#### Tasks to perform:
1. Translate this sentence from the jelly bean essay into Spanish: "We were playing tennis and her mouth was dry."
2. Carry the essay about the gift of jelly beans forward from its last paragraph.

#### Text section:
****************************************
I heard a story the other day about an older woman who was driving her car with a set of bald tires. A friend suggested she purchase a new set because she was concerned for her friend’s safety on the roads. Instead of buying new tires, the older woman decided to stop driving. When her friend asked her why, she said, “I may not live long enough to wear new ones out.”
In a sense, the story reminds me of a gift from my sister of a box of Bertie Bott’s Every Flavor Beans. It also reminds me of recent longings for tangerine espadrilles.
For those of you who aren’t Harry Potter fans, Bertie Bott’s (jelly bean) flavors are a bit off-the-wall. You can equally expect to gum a piña colada bean as one that tastes like vomit. I’ve tasted both bean flavors, because as it happens, they’re exactly the same color.
But the gift of a pristine box of Bertie Bott’s Beans seemed too precious to open. The box itself is really cute, a visual paean to carnivals, childhood, and everything else that’s good about summer and life experienced under a canvas tent.
The unopened box of beans had been bouncing around in my purse until yesterday morning when a friend was looking for a stick of chewing gum in her own purse. We were playing tennis and her mouth was dry. I offered mints, and finding none while rummaging in my purse, happened upon the beans.
“You must eat them!” my friend cried, after I explained their sentimental purpose. “It’s bad luck not to enjoy the gift!”
And so we did. And it seemed that the day took on a bit of gilded edging in so doing.
****************************************
#### Record set:
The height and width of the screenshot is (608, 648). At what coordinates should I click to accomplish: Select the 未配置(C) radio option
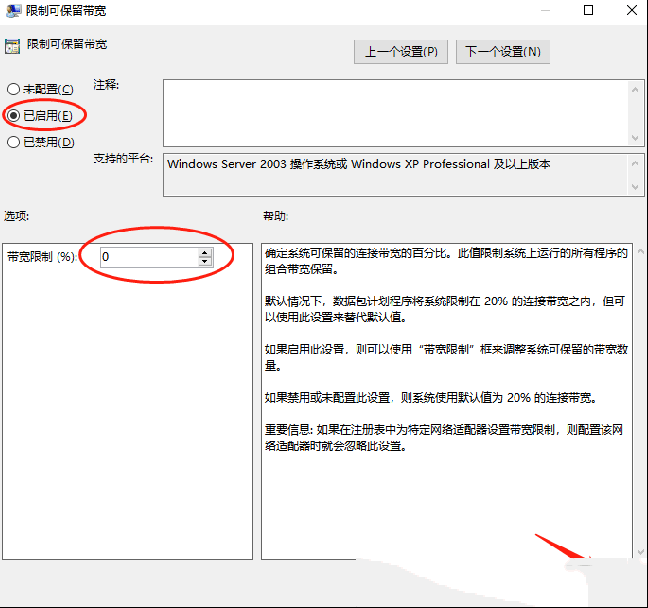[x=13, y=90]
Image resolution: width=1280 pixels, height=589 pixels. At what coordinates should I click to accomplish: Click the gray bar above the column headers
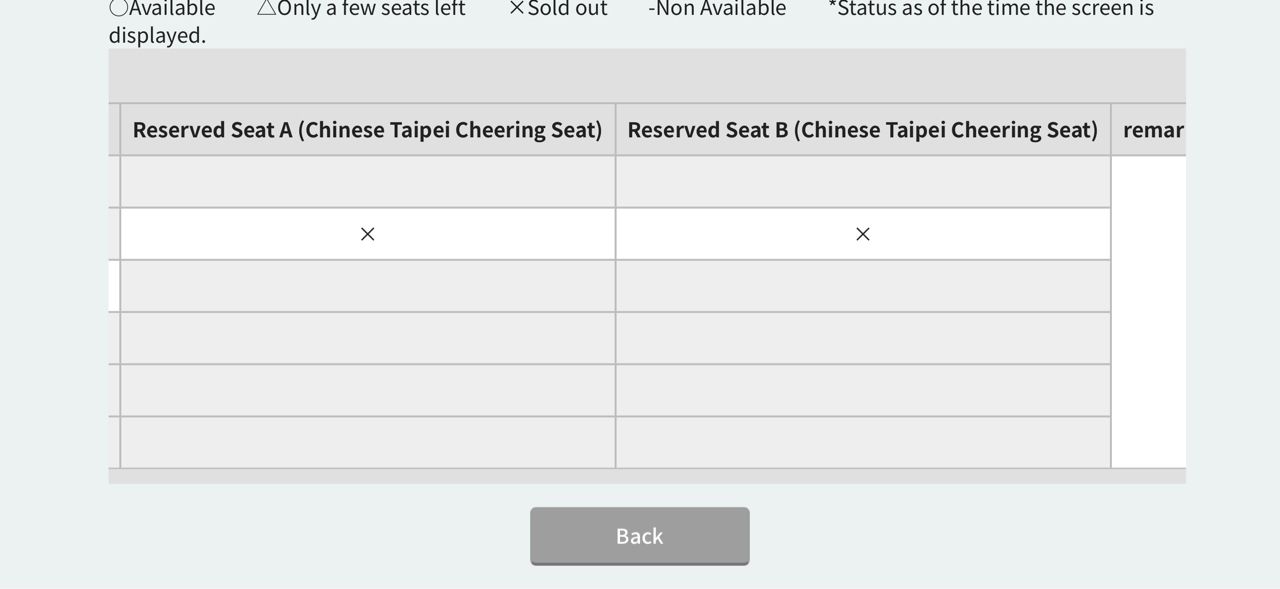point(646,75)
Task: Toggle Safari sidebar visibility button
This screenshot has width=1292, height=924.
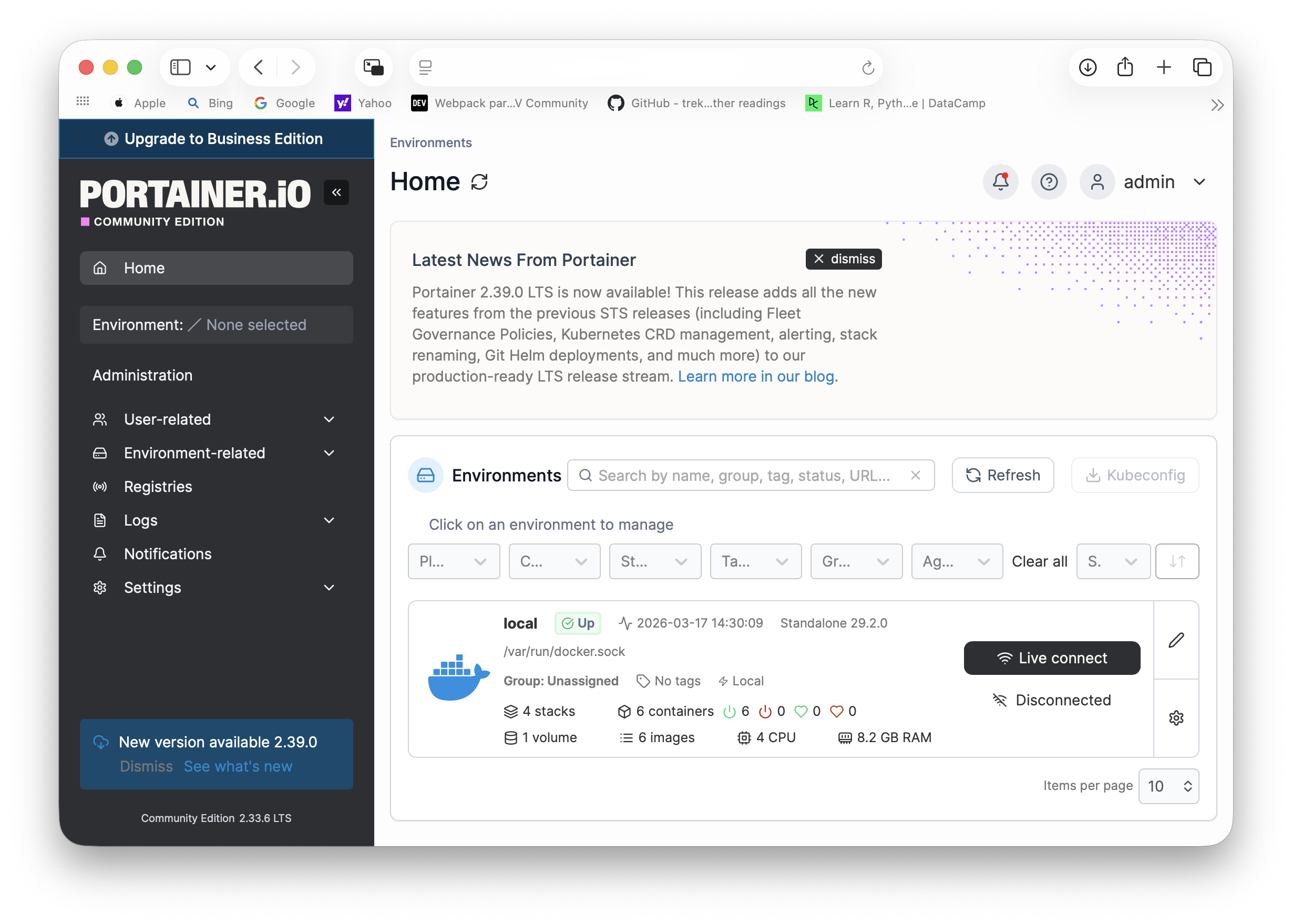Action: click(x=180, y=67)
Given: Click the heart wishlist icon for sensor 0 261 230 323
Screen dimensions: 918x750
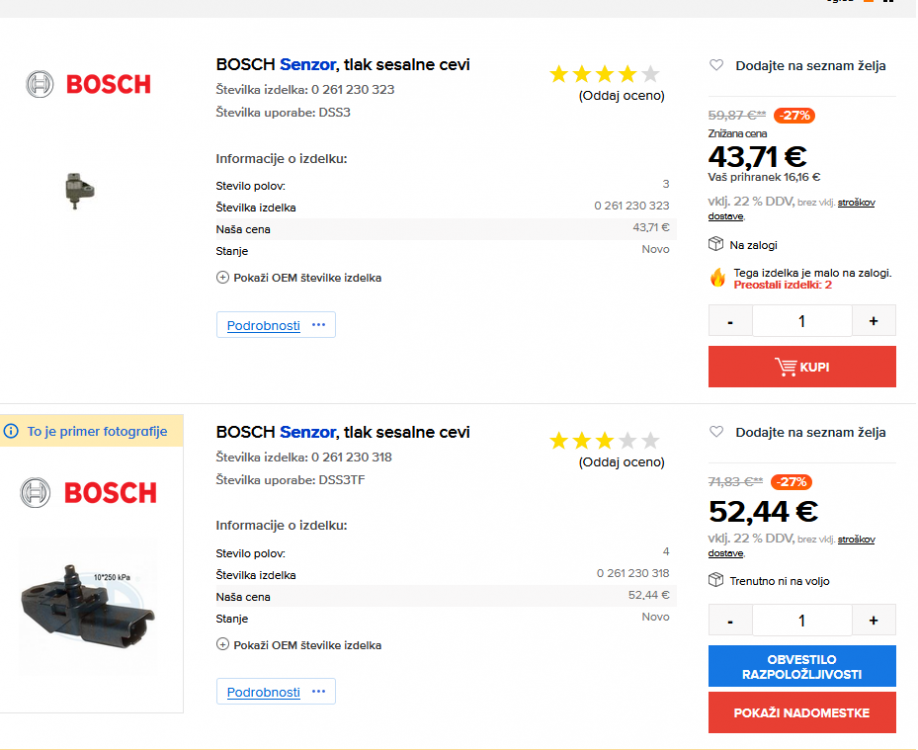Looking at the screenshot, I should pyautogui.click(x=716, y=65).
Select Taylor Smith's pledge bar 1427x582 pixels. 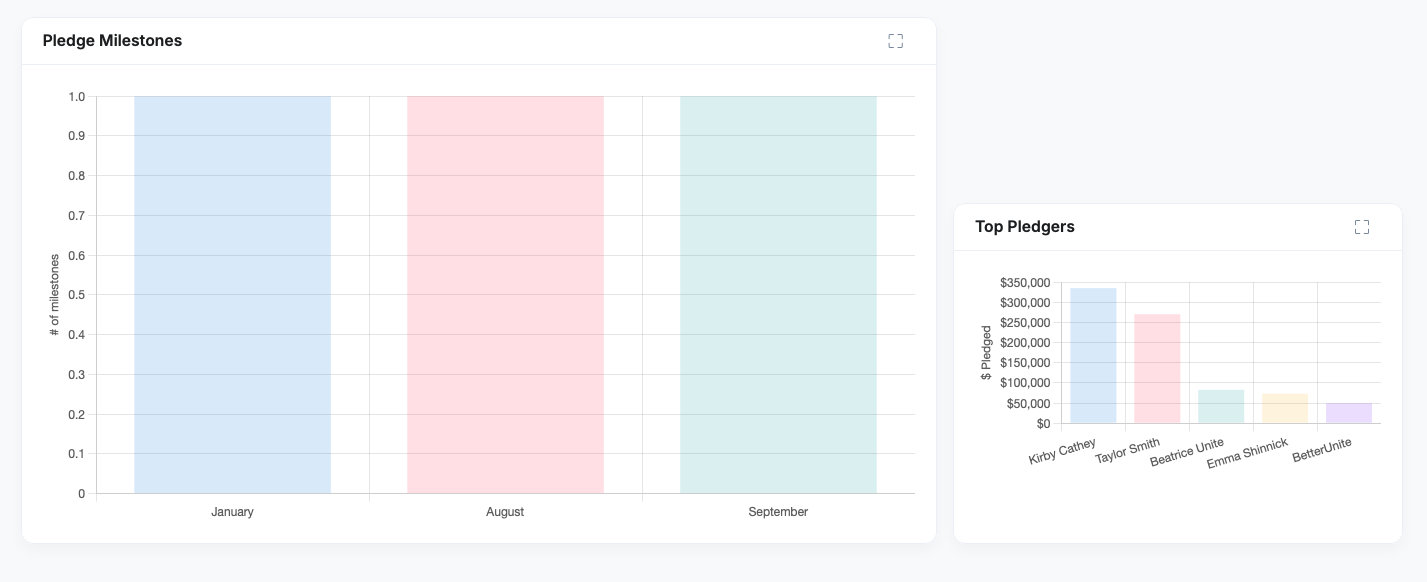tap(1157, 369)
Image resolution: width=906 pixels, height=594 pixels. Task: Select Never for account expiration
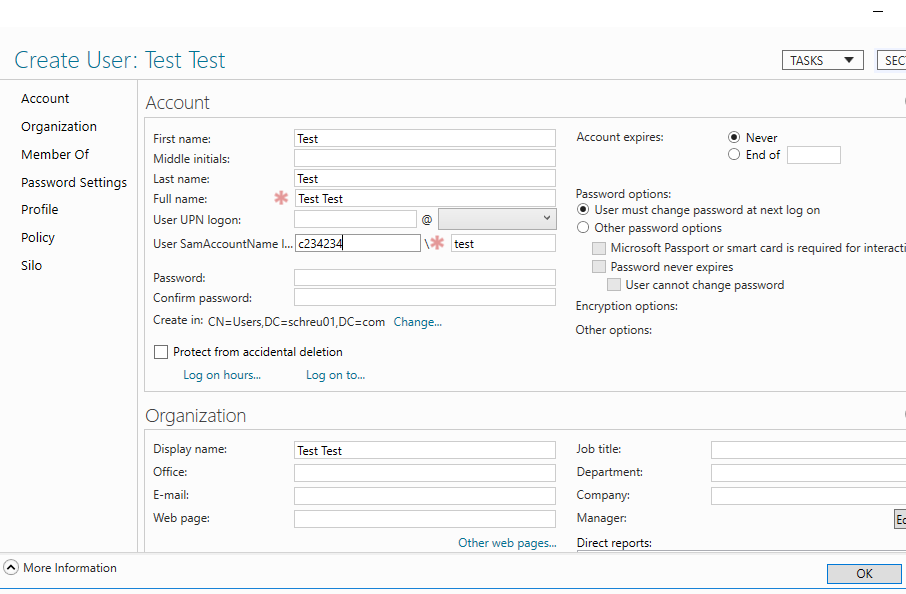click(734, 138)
****************************************
#### Exercise answers:
1. Estábamos jugando al tenis y ella tenía la boca seca.

2.
It’s important not to put life on hold
Whenever a new season rolls around, it seems that my inbox swells like a river ready to overflow its banks. While it’s true that the worst example of this phenomenon happens the day after Halloween, I’d bet even money that the blush of spring fosters some of the most persistent dogging of shoppers for their dollars.
It’s easy to figure out why this happens. Who isn’t sick and tired of wearing sweaters, boots, and — much as I love their stick-to-me, make me somehow look thinner qualities of jeggings — I am so ready for flirty sundresses and sandals. Let me breathe!
And that’s where the Thirty-percent rule comes in.
As a matter of budgeting, the common wisdom is to spend no more than 30 percent of your monthly gross income on housing costs. It’s a guideline that’s been in effect ever since 1981, when the federal government established standards to avoid cost burdens. But somewhere along the line, it became established wisdom that it was okay to budget 30 percent for your “wants,” the stuff of which tangerine espadrille dreams are made.
It’s uncanny that most sales blasted into your inbox are for that exact 30 percent off. Planned, you say?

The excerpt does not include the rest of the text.